Text =
Tumor mutation burden and circulating tumor DNA in combined CTLA-4 and PD-1 antibody therapy in metastatic melanoma – results of a prospective biomarker study.

Authors

Forschner A1, Battke F2, Hadaschik D2, Schulze M3, Weißgraeber S2, Han CT2, Kopp M2, Frick M2, Klumpp B4, Tietze N5, Amaral T6,7, Martus P8, Sinnberg T6, Eigentler T6, Keim U6, Garbe C6, Döcker D2,3, Biskup S2,3.
  1. Center for Dermatooncology, Department of Dermatology, University Hospital Tuebingen, Liebermeisterstr. 25, 72076, Tuebingen, Germany. andrea.forschner@med.uni-tuebingen.de.
  2. Center for Genomics and Transcriptomics (CeGaT) GmbH, Tuebingen, Germany.
  3. Practice for Human Genetics, Tuebingen, Germany.
  4. Institute for Radiology, Rems-Murr-Kliniken, Winnenden, Germany.
  5. Institute for Radiology, University Hospital Tuebingen, Tuebingen, Germany.
  6. Center for Dermatooncology, Department of Dermatology, University Hospital Tuebingen, Liebermeisterstr. 25, 72076, Tuebingen, Germany.
  7. Portuguese Air Force Health Care Direction, Lisbon, Portugal.
  8. Institute for Clinical Epidemiology and applied Biostatistics (IKEaB), Tuebingen, Germany.

Abstract

BACKGROUND:

Metastasized or unresectable melanoma has been the first malignant tumor to be successfully treated with checkpoint inhibitors. Nevertheless, about 40-50% of the patients do not respond to these treatments and severe side effects are observed in up to 60%. Therefore, there is a high need to identify reliable biomarkers predicting response. Tumor Mutation Burden (TMB) is a debated predictor for response to checkpoint inhibitors and early measurement of ctDNA can help to detect treatment failure to immunotherapy in selected melanoma patients. However, it has not yet been clarified how TMB and ctDNA can be used to estimate response to combined CTLA-4 and PD-1 antibody therapy in metastatic melanoma.

PATIENTS AND METHODS:

In this prospective biomarker study, we included 35 melanoma patients with ipilimumab (anti-CTLA-4) and nivolumab (anti-PD-1) therapy. In all patients, a tumor panel of 710 tumor-associated genes was applied (tumor vs. reference tissue comparison), followed by repetitive liquid biopsies. Cell-free DNA was extracted and at least one driver mutation was monitored. Treatment response was evaluated after about three months of therapy.

RESULTS:

TMB was significantly higher in responders than in nonresponders and TMB > 23.1 Mut/Mb (TMB-high) was associated with a survival benefit compared to TMB ≤ 23.1 Mut/Mb (TMB-low or TMB-intermediate). Furthermore, a > 50% decrease of cell-free DNA concentration or undetectable circulating tumor DNA (ctDNA), measured by tumor-specific variant copies/ml of plasma at first follow-up three weeks after treatment initiation were significantly associated with response to combined immunotherapy and improved overall survival, respectively. It is noticeable that no patient with TMB ≤ 23.1 Mut/Mb and detectable or increasing ctDNA at first follow-up responded to immunotherapy.

CONCLUSION:

High TMB, > 50% decrease of cell-free DNA concentration, and undetectable ctDNA at first follow-up seem to be associated with response and overall survival under combined immunotherapy. The evaluation of ctDNA and cell-free DNA three weeks after treatment initiation may be suitable for early assessment of efficacy of immunotherapy.

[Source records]
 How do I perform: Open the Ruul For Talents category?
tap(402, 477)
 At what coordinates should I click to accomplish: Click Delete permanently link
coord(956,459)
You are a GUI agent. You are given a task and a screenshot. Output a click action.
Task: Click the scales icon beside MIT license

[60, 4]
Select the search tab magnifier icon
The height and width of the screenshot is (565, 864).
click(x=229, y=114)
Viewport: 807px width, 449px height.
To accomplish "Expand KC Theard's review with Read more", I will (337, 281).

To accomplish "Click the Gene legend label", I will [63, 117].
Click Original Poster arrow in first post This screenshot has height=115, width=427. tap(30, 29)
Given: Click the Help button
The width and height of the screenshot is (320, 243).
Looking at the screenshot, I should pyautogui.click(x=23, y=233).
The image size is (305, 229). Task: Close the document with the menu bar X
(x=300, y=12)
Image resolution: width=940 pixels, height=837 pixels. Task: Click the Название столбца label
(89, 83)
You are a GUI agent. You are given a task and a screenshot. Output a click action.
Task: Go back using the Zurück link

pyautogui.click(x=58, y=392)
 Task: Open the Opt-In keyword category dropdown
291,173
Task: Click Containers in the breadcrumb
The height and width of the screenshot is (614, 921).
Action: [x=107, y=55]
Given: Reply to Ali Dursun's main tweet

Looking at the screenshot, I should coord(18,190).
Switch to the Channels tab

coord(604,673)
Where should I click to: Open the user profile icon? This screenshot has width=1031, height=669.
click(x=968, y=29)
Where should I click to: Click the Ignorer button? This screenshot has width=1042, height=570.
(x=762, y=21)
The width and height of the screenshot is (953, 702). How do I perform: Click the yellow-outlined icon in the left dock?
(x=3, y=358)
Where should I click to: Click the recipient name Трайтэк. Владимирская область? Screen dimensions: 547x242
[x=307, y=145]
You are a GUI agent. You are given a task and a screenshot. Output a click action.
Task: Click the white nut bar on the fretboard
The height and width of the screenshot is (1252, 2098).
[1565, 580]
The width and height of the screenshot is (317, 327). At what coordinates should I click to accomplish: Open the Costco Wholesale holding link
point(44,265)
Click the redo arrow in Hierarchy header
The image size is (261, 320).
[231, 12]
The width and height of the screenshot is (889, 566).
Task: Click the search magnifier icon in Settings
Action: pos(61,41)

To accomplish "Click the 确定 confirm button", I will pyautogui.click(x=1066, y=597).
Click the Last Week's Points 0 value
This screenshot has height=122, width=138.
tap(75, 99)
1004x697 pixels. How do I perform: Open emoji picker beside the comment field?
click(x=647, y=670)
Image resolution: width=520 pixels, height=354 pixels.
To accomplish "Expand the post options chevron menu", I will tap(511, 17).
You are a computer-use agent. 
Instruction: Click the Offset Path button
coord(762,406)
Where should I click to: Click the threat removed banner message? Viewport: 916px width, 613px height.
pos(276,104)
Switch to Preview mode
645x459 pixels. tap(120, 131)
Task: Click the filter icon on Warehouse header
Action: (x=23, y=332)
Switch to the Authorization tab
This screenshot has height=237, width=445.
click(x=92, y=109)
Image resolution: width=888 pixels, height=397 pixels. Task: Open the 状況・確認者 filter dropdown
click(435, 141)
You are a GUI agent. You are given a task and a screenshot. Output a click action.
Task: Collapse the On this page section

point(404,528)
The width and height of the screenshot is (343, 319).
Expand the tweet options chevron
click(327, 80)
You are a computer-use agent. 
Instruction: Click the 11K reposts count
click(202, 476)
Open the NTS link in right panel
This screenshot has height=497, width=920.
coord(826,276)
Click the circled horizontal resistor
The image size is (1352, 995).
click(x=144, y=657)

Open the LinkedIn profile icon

What to do =
• a. Transcribe everything in the melanoma abstract from "3. Practice for" down to "Direction, Lisbon, Portugal.".
• b. Say whether each statement agrees with the melanoma abstract, answering yes or no and quoting the deciding words: (i) The study included 35 melanoma patients. (ii) Treatment response was evaluated after about six months of therapy. (iii) The tumor panel covered 710 tumor-associated genes.

Exercise solutions =
• a.
3. Practice for Human Genetics, Tuebingen, Germany.
  4. Institute for Radiology, Rems-Murr-Kliniken, Winnenden, Germany.
  5. Institute for Radiology, University Hospital Tuebingen, Tuebingen, Germany.
  6. Center for Dermatooncology, Department of Dermatology, University Hospital Tuebingen, Liebermeisterstr. 25, 72076, Tuebingen, Germany.
  7. Portuguese Air Force Health Care Direction, Lisbon, Portugal.

• b.
(i) Yes: "we included 35 melanoma patients with ipilimumab (anti-CTLA-4) and nivolumab (anti-PD-1) therapy"
(ii) No: "Treatment response was evaluated after about three months of therapy."
(iii) Yes: "a tumor panel of 710 tumor-associated genes was applied"